## ВХОДНЫЕ ДАННЫЕ
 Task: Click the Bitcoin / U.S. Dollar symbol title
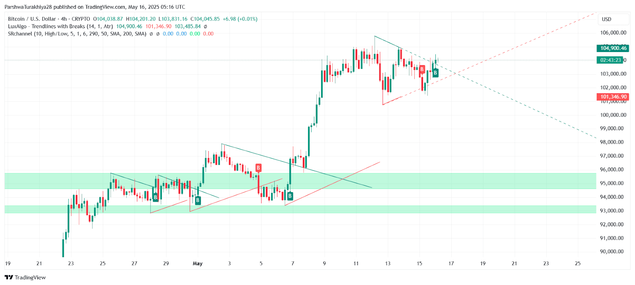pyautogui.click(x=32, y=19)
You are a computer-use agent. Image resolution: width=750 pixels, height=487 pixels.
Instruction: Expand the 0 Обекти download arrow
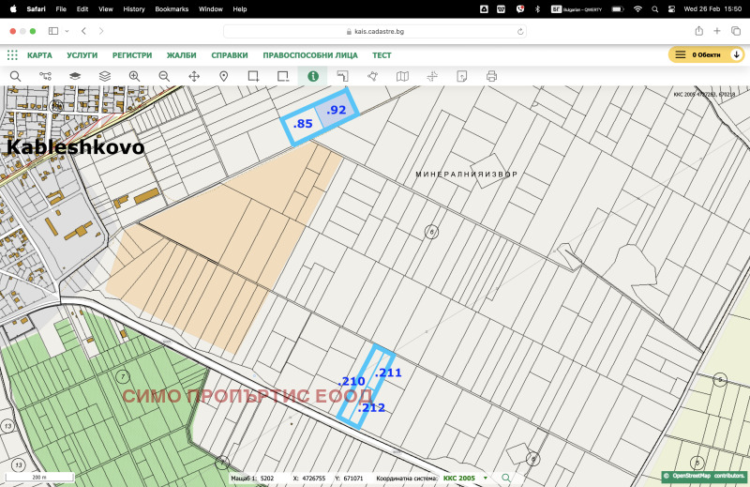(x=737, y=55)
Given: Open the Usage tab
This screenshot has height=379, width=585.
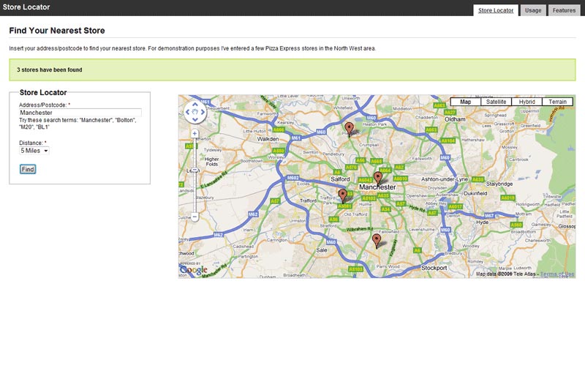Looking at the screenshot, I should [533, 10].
==
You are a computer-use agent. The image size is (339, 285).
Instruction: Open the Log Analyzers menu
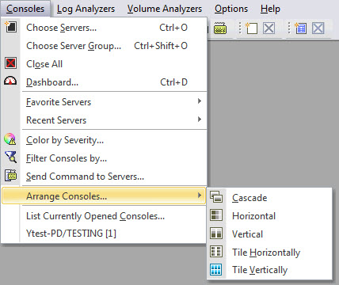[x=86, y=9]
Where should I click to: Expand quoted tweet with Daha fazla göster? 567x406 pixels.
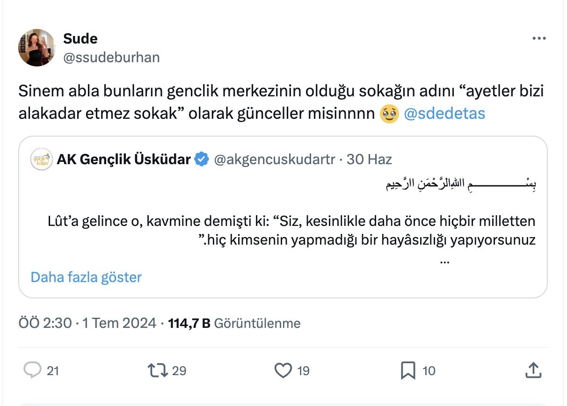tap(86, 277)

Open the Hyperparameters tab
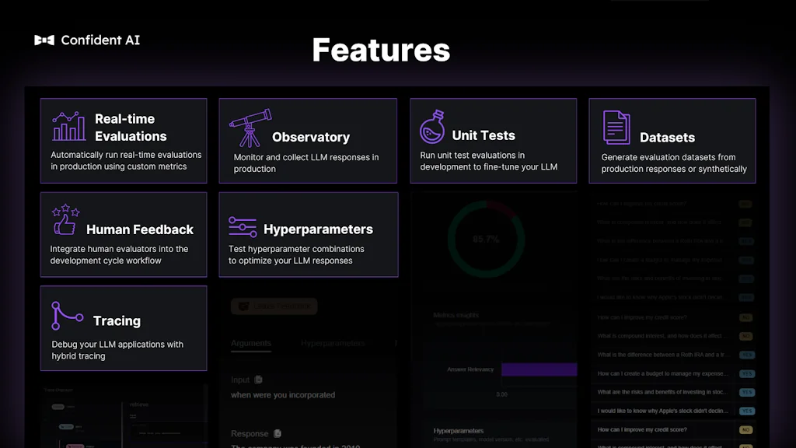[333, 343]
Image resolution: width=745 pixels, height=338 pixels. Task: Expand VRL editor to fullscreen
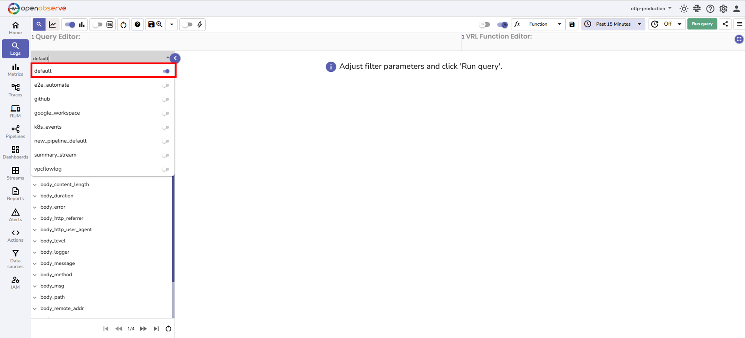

## ЧТО СДЕЛАТЬ
Внесите в CSV с двумя столбцами, «текст» и «ответ», фрагмент данных от строки с "You are a computer-use agent. The" по строку с "tap(86, 277)" включительно: каждая строка таблицы содержит текст и относящийся к нему ответ, каждый в отдельном поле в кавычках, а переносы строк заменены пробелами. Картинки в результат не включайте.

## ОЖИДАЕМЫЙ ОТВЕТ
текст,ответ
"You are a computer-use agent. The image size is (339, 285). Instruction: Open the Log Analyzers menu","[x=86, y=9]"
"Where should I click to: Expand quoted tweet with Daha fazla göster? 567x406 pixels.","tap(86, 277)"